Los ángeles de Nuestro Señor que saben de todo y todo lo pueden. Ellos fueron... Así sucedió y así debemos creerlo... Ave María Purísima como si pudiera dudarse.

            El recogimiento de la fe, pasó como una leve brisa sobre nuestras almas.

            La campana de la espadaña vibraba ya su último llamamiento y se despetalaban sus voces argentinas en el silencio de la mañana luminosa.

            Era la hora de la Misa, y entramos con humilde recogimiento a la paz del templo casi desierto.

            Nos hincamos todos de rodillas al pie del altar... Allí están Nuestra Señora, el Divino Niño, san José y el ángel... Allí están hace tres siglos.

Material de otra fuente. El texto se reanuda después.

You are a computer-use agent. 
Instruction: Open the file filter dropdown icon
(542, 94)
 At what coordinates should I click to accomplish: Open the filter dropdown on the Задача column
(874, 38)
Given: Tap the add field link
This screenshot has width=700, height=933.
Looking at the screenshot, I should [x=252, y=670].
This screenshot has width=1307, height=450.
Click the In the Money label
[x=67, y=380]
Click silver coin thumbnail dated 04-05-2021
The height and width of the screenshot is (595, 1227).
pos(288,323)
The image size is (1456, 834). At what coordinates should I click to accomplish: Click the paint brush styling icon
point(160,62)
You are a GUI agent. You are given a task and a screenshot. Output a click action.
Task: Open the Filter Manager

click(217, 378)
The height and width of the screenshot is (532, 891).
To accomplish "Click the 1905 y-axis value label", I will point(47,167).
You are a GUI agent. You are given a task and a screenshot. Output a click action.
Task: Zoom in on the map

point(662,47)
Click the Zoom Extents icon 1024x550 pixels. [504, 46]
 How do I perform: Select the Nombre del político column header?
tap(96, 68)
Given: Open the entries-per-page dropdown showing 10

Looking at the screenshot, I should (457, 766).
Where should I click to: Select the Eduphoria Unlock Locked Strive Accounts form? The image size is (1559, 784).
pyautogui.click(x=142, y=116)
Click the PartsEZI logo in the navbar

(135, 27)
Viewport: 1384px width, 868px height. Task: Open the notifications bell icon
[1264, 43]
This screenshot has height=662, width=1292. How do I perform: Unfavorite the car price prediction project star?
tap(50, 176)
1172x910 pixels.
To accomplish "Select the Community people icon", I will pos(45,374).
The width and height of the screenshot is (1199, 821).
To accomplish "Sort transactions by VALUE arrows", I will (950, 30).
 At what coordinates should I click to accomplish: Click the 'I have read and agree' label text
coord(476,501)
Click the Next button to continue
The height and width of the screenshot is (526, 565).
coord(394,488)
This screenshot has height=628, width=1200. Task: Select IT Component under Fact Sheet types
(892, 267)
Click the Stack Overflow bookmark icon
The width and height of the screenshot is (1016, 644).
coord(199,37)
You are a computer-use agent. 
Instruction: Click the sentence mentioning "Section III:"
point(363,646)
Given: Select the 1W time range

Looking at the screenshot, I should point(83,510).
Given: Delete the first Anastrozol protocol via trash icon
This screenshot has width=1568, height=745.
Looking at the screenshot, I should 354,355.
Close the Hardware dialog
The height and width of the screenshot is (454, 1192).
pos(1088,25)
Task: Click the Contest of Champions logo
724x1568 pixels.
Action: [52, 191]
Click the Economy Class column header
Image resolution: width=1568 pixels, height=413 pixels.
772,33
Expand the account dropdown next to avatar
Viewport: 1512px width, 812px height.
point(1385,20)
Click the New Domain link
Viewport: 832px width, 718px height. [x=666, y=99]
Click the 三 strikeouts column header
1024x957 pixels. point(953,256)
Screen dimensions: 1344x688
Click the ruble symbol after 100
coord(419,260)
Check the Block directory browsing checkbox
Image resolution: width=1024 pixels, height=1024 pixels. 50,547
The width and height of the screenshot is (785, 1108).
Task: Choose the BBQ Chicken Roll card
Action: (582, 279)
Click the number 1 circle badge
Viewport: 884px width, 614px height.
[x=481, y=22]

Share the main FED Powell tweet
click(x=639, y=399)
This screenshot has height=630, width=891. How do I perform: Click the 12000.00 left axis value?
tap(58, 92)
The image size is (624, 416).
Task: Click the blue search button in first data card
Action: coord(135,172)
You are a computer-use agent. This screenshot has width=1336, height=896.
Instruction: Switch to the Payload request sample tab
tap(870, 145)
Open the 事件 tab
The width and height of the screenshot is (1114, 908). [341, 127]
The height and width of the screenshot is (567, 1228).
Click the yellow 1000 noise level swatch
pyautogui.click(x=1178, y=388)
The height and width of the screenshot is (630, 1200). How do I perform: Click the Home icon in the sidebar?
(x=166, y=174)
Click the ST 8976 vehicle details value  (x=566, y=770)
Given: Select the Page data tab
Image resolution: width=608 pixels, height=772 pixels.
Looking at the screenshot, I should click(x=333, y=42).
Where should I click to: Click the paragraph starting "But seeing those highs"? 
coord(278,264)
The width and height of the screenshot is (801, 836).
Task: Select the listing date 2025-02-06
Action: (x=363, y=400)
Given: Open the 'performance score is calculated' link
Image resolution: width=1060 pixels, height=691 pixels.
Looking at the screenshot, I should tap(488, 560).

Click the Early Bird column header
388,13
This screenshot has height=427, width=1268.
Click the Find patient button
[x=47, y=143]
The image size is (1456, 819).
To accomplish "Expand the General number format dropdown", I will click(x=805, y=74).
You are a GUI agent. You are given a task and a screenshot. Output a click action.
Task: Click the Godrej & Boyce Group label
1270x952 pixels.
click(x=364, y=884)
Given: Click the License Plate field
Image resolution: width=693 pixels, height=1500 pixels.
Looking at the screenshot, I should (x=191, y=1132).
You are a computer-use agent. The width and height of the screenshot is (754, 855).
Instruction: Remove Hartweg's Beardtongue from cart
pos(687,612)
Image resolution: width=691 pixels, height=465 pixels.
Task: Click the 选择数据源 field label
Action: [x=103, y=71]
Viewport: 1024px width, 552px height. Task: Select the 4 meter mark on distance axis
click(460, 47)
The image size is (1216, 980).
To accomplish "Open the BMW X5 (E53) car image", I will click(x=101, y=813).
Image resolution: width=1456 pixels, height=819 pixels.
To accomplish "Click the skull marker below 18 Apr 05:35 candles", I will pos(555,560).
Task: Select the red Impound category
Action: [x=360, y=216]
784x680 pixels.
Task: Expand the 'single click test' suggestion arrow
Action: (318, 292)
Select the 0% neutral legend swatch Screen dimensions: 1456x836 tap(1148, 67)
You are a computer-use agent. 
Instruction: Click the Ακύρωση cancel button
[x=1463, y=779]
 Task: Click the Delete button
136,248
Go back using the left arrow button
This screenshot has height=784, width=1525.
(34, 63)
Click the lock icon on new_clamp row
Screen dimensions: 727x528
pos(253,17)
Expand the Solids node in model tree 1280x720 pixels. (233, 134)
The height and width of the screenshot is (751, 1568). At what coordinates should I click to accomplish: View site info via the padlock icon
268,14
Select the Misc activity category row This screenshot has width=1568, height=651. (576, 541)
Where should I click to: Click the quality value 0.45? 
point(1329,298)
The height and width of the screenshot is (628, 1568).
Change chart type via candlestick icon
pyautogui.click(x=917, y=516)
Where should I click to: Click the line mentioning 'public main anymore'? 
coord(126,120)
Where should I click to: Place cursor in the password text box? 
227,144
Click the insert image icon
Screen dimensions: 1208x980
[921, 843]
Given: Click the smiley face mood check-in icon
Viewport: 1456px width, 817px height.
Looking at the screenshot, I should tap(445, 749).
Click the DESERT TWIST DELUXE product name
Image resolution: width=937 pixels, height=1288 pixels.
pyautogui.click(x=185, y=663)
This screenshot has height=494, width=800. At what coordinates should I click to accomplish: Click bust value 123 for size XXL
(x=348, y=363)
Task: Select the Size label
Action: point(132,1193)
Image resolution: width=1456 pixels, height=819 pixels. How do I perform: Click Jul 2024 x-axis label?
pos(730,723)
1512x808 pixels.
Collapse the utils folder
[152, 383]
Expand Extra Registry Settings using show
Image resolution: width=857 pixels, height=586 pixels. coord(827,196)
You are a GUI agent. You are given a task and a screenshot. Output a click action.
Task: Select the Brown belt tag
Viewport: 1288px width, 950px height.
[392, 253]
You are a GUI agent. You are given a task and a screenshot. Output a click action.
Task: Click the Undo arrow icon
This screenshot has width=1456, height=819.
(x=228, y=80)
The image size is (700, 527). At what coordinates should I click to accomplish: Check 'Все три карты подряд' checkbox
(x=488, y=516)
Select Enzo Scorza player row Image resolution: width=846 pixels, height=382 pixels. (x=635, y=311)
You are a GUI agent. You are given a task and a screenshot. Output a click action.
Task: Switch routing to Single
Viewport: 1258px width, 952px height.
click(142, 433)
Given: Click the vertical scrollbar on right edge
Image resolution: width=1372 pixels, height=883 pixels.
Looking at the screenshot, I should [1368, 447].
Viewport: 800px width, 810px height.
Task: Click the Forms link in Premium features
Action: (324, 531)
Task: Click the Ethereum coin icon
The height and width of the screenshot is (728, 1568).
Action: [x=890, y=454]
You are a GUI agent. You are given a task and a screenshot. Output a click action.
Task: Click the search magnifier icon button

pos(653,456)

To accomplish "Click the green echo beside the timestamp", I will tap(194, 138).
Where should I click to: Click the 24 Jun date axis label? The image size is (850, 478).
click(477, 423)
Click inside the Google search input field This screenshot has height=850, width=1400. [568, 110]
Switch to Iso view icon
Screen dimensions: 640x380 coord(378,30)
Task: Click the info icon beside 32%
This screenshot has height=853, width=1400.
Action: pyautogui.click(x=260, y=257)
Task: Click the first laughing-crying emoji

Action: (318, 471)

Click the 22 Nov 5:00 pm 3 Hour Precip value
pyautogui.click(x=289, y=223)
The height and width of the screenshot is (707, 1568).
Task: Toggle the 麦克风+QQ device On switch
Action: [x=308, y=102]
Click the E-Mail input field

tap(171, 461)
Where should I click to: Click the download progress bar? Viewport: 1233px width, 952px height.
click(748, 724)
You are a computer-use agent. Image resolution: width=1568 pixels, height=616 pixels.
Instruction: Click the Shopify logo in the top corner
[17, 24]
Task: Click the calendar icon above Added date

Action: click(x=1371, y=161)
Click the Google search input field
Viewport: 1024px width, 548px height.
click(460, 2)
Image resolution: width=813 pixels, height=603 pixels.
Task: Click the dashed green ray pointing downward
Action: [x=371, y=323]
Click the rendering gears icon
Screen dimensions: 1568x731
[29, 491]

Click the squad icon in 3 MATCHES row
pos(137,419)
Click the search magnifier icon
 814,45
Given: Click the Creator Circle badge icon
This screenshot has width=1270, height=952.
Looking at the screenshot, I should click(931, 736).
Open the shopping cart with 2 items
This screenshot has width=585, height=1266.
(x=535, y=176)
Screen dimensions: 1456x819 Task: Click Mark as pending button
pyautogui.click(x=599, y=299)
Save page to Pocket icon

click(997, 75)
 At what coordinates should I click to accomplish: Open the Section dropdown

            Las imágenes han sido artísticamente coloreadas pero son las mismas que al mediar de una noche serena, cuajada de estrellas y en el silencio profundo de los montes, tallaron los ángeles del Señor, con sus buriles de diamante.

            Dios te Salve María, llena eres de gracia —Dios te Salve Nuestra Señora de la Peña— Dios conserve en el alma de los hombres la luz indeficiente de la fe... Dios te Salve María...

            El sortilegio de la suave penumbra; la dulce monotonía de los rezos pronunciados a media voz; el perfume indefinible del incienso y la elación profunda en que he sumergido mi espíritu en la evocación del milagro, me han transportado a tiempos pretéritos pero que actualizaron, en este momento, el amor y el recuerdo.

            Al volver la mirada y buscar a mi lado a los peregrinos de esa inolvidable mañana, no los encuentro...

            ¿En dónde está la abuelita que me llevó de la mano hasta el pie del altar?

            ¿Dónde la tía Helena, quien después de la misa y cuando salimos al campo que circunda la Iglesita nos hizo recoger leña y hojarasca para encender la fogata en que se preparó el riquísimo chocolate que acompañó a las viandas que guardaban los henchidos canastos?

            ¿Cuándo huyeron las horas de aquel día, pleno de sol y de alegría sencilla, que pasamos trepando breñas arriba en busca de uvas de anís?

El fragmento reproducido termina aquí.